Haufenweise klaubte er Laub auf und scheuchte es über den Rasen, wirbelte die
Wetterfahne vom alten Thompson mal in die eine, mal in die andere Richtung, und
riss raffgierig an Bels rubinrotem Ledermantel, die sich die Einfahrt
hinunterkämpfte, um pünktlich zu ihrem Vorsprechtermin zu kommen. Hin und wieder
hörte ich, wie er hinter dem Haus durch das Turmgerippe heulte. Dann zuckte ich
zusammen und schaute kurz vom Bildschirm auf. Wenn wir jetzt in Kansas wären,
dachte ich damals, könnten das die Vorboten eines furchtbaren Wirbelsturm sein.

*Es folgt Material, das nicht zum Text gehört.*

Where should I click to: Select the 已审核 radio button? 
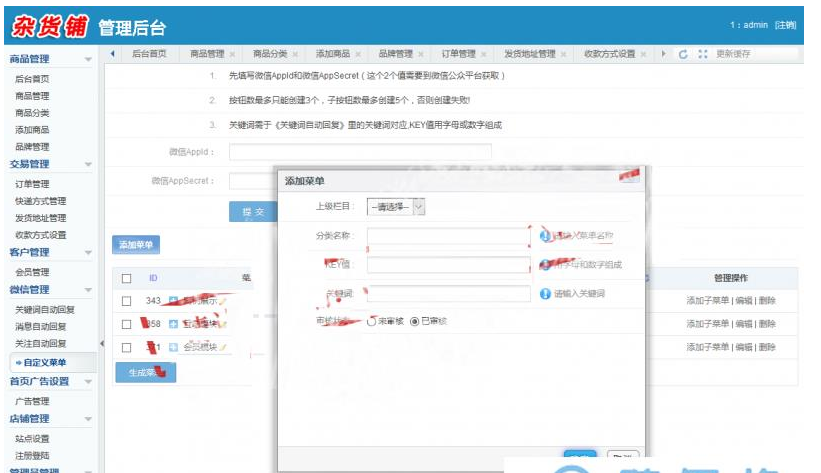[415, 321]
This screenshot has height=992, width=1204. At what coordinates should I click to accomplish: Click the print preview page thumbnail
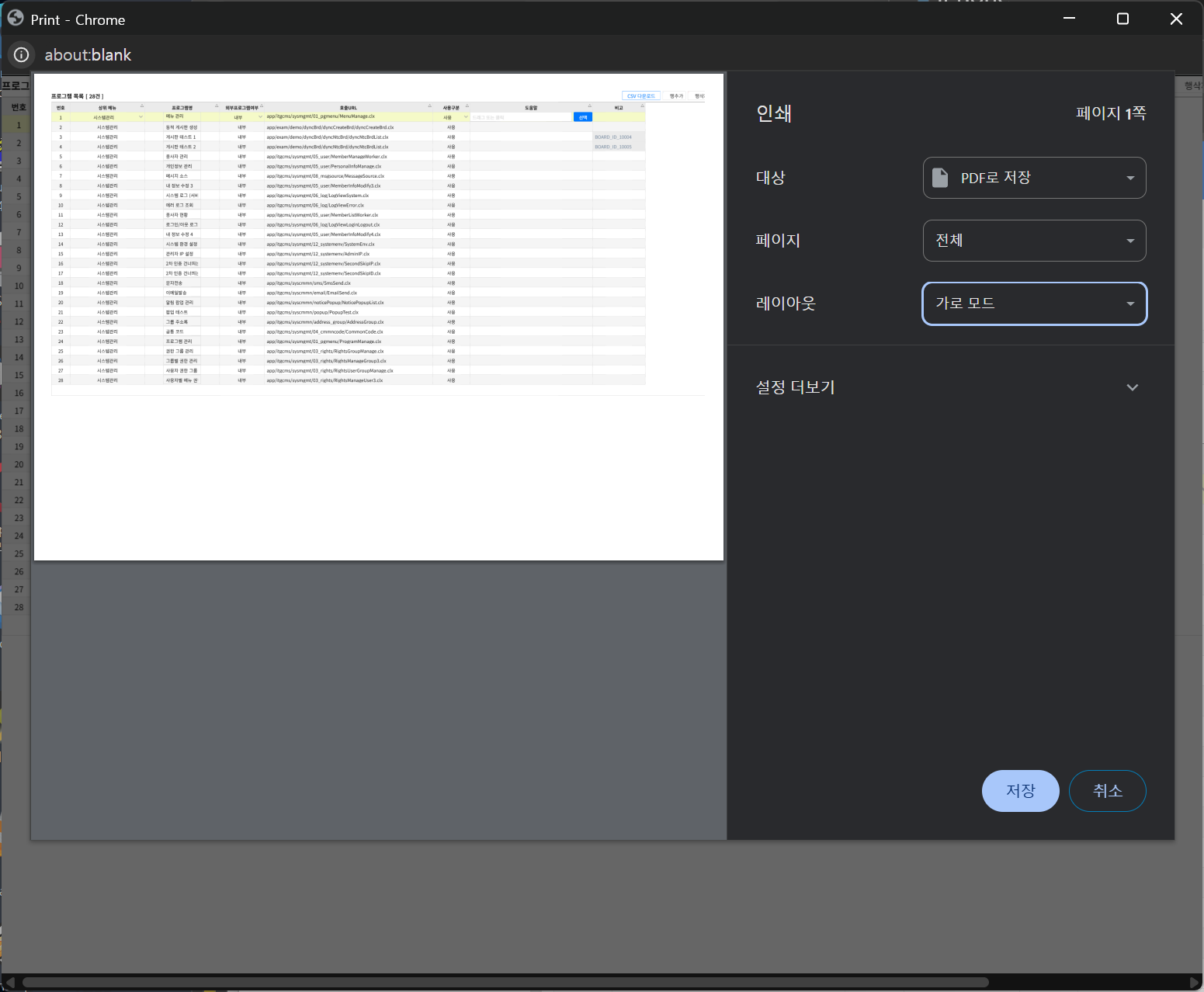click(379, 317)
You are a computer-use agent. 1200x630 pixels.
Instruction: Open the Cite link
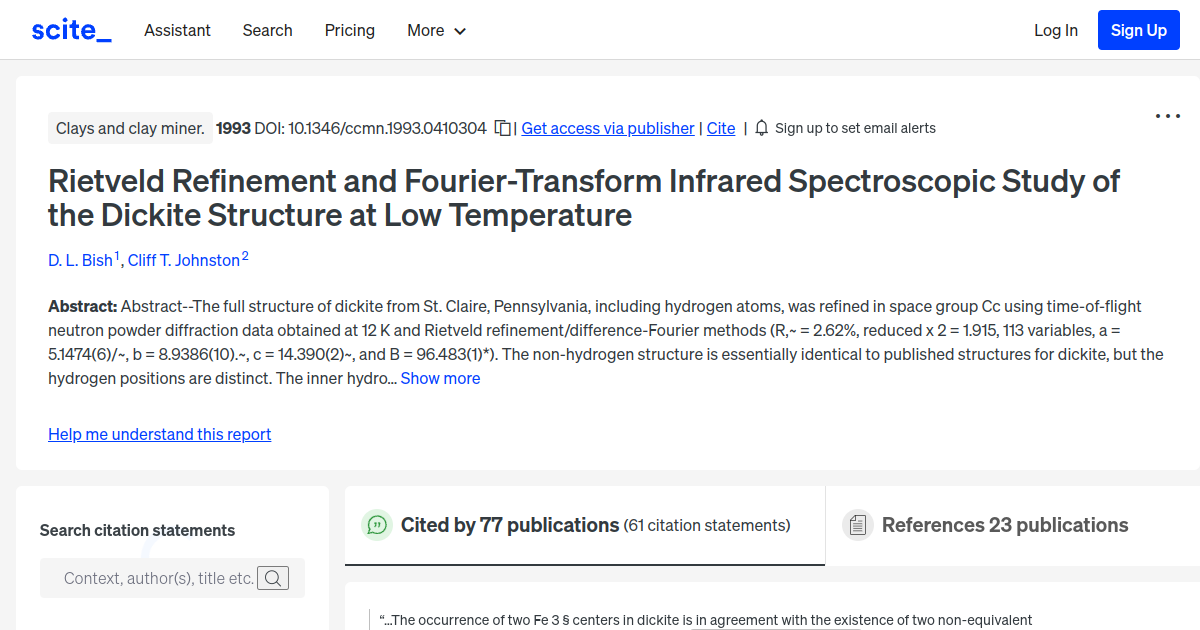[721, 128]
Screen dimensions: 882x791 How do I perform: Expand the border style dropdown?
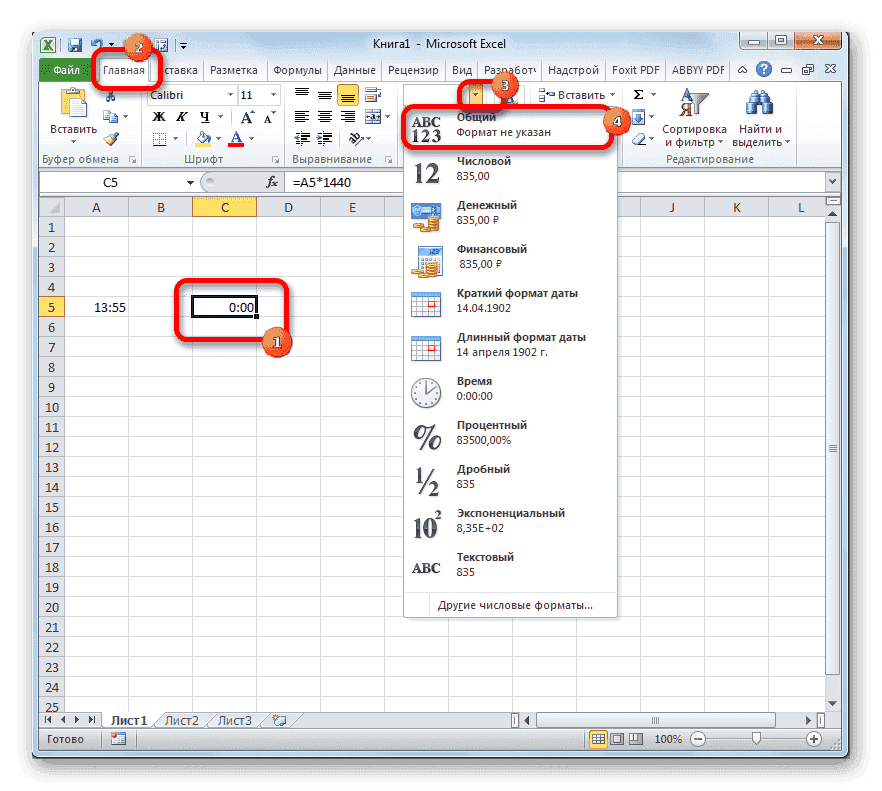click(x=176, y=138)
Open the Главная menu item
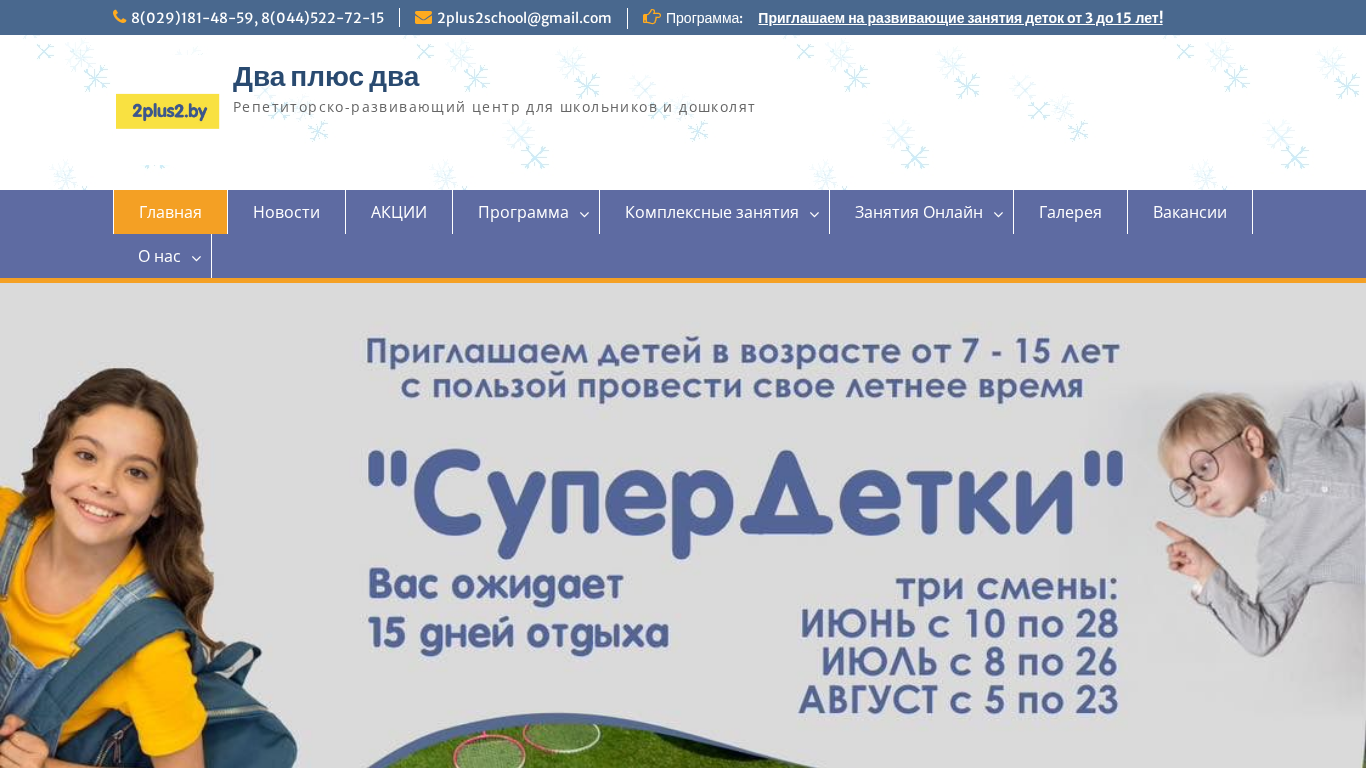1366x768 pixels. [x=170, y=212]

Aber wir waren nicht in Kansas, und was der Wind uns da hereinwehte, das war
schlimmer als Hexen oder geflügelte Affen. Denn heute war der Tag von Franks
Ankunft in Amaurot.
    Es war
jetzt nach vier, aber ich lag immer noch im Morgenmantel auf der Chaiselongue
und erholte mich bei einem alten Schwarzweißfilm mit Mary Astor, die eine ganze
Kollektion Hüte vorführte. Am Abend zuvor war ich mit Pongo McGurks aus gewesen
und hatte es wohl ein bisschen übertrieben. Jedenfalls war ich mit rasenden
Kopfschmerzen und in einem Sarong, der nicht meiner war, auf dem Billardtisch
aufgewacht. Inzwischen fühlte ich mich schon wieder besser. Tatsächlich fühlte
ich mich, als ich die heilkräftige Spezial-Consomme löffelte, die Mrs P für
mich gemacht hatte, schon wieder ganz im Reinen mit der Welt. Ich dachte
gerade, dass niemand einen Hut so trug wie Mary Astor, als ich ihn
beziehungsweise es zum ersten Mal zu Gesicht bekam. Es war eine
große, entfernt menschlich aussehende Gestalt, die sich hinter dem Glasfries
zur Halle bewegte. Sie ähnelte keiner der Gestalten, die von Rechts wegen dort
sein konnten - weder der schlanken Figur Bels noch der gedrungenen, einem
Trapez gleichenden Dienstbotenfigur von Mrs R Die Gestalt sah massig und auf
groteske Weise aufgebläht aus, wie einer von diesen Ikea-Kleiderschränken zum
Selberaufbauen, die ich in der Fernsehwerbung gesehen hatte. Ich hievte mich
auf die Ellbogen und rief: »Wer ist da?«
    Keine
Antwort; plötzlich war die Gestalt verschwunden. Leise seufzend stellte ich
meine Consomme ab. Ich bin nicht so eitel, mich für generell heldenhafter zu
halten als meinen nächsten Nachbarn, aber das Heim eines Mannes ist seine Burg,
und wenn sich schwedisches Mobiliar darin herumtreibt, muss er geeignete
Maßnahmen ergreifen. Ich band den Gürtel meines Morgenmantels zu, nahm den
Schürhaken und ging langsam zur Tür. Die Halle war leer. Ich hielt eine Hand
ans Ohr, hörte aber nur das Geräusch des Hauses selbst, das wie ein endloses
Atmen zwischen den hohen Decken und hölzernen Dielen widerhallte.
    Fast schon
glaubte ich, mir alles nur eingebildet zu haben. Doch dann fiel mir dunkel ein,
dass erst kürzlich jemand von einer Einbruchsserie erzählt hatte, und ich
setzte meinen Weg durch die Halle fort - nur um sicherzugehen. Es gab jede
Menge Nischen, in denen sich Halunken verstecken konnten. Den Schürhaken einsatzbereit
für den Fall, dass er aus dem Hinterhalt zuschlug, kontrollierte ich die
Bibliothek und das Musikzimmer. Langsam drehte ich den Türknauf, stieß dann
ruckartig die Tür auf und fand - nichts. Niemand lauerte hinter Brancúsis
Janus, niemand kauerte unter dem wuchernden Weihnachtsstern meiner Mutter.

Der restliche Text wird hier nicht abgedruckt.